Now it is on a private wall, hence legal, and we are grateful to be able to see her again as we drive down Encinitas Boulevard.
I really liked the first location better, thought, because it was approachable. I walked up to the mosaic and almost put my nose on it. The tiles are beautiful. The silver and gold and the blue have deep color and shine even in the shadows. People even brought flowers to that first location. It was a fun “happening.” And mysterious because Mark Patterson didn’t admit to creating it for some weeks.
Now it is official, outdoor art. Still colorful. Still with an important message, “Save The Ocean.” But it’s rather aloof now, up from the sidewalk. It is still visible from a car as you drive by and you can walk along a sidewalk to get in front of it. The wall of the Leucadia Pizzeria is much better with art on it.

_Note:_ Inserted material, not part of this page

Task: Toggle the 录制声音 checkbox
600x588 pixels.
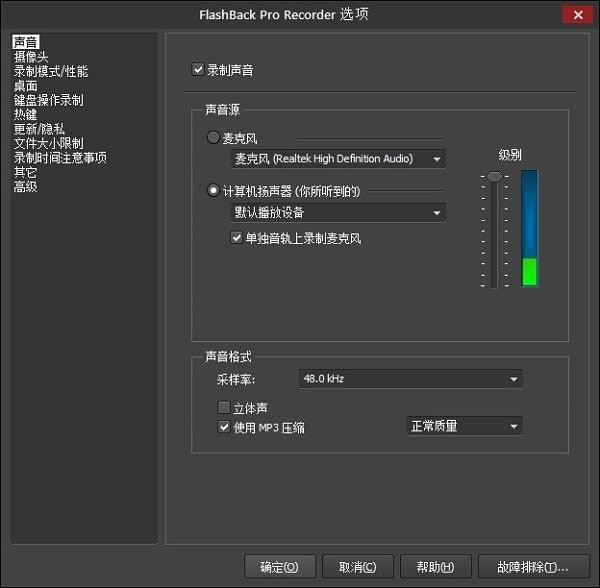Action: tap(197, 70)
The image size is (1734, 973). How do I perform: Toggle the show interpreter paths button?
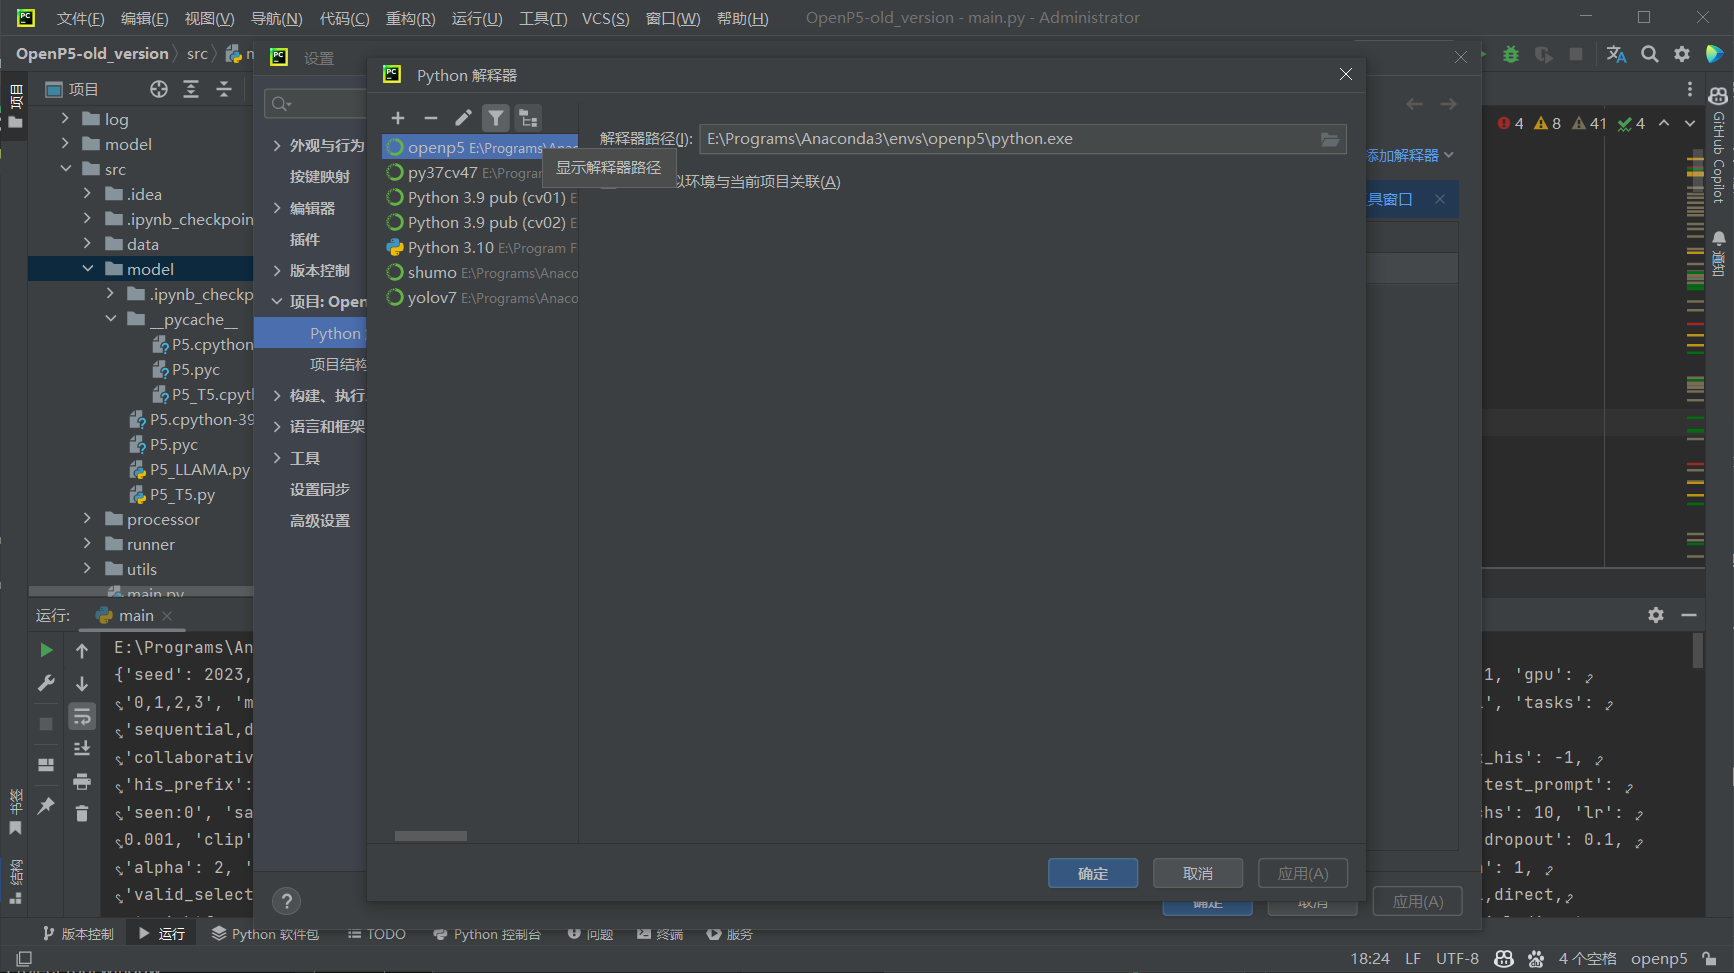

The graffiti artist Bansky just finished a three week blitz in New York. The fun of that, in addition to the art itself, was that no one knew ahead of time on which wall or truck door his spray paint might land. That element of art-on-the-fly is what The Surfing Madonna had.
She’s more secure now. I hope she stays for a long time. Considering all she’s been through, she still sparkles.